* TASK DIRECTIONS
Print the lines that run from the line with "You are a computer-use agent." to the line with "Instruction: Click the", keeping both end lines, exactly as they appear in the entries below, and nothing else.

* WORKING DATA
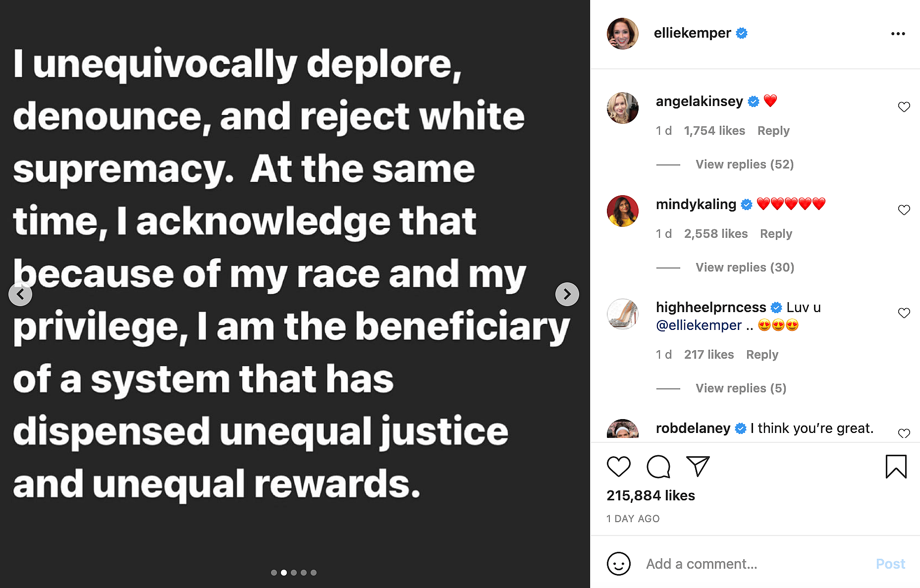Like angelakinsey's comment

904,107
...
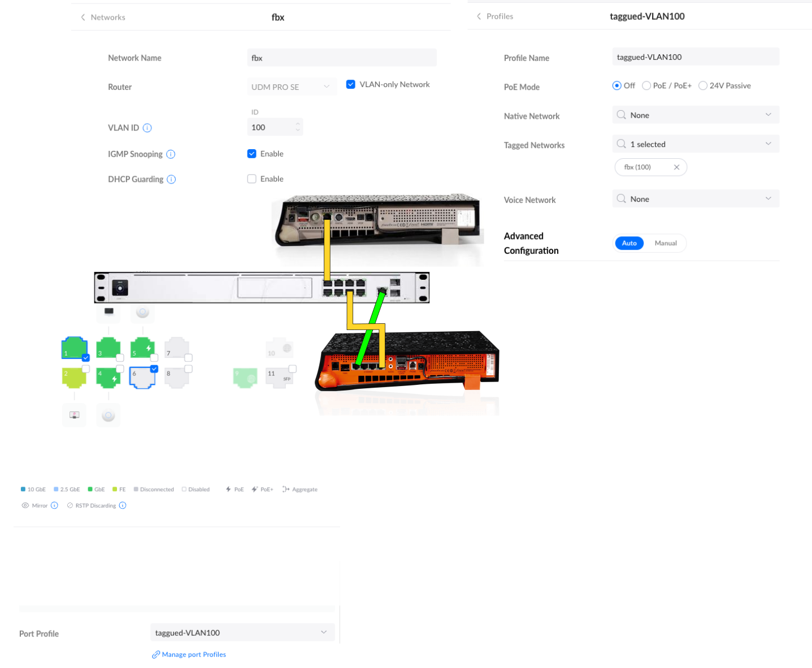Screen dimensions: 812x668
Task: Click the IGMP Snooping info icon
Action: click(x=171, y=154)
---
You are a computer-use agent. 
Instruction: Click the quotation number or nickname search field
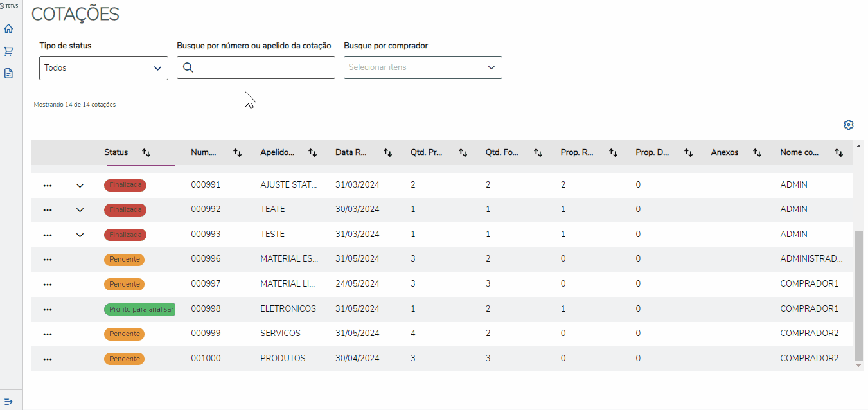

* OUTPUT OF THE EXERCISE
You are a computer-use agent. 
Instruction: Click the quotation number or nickname search field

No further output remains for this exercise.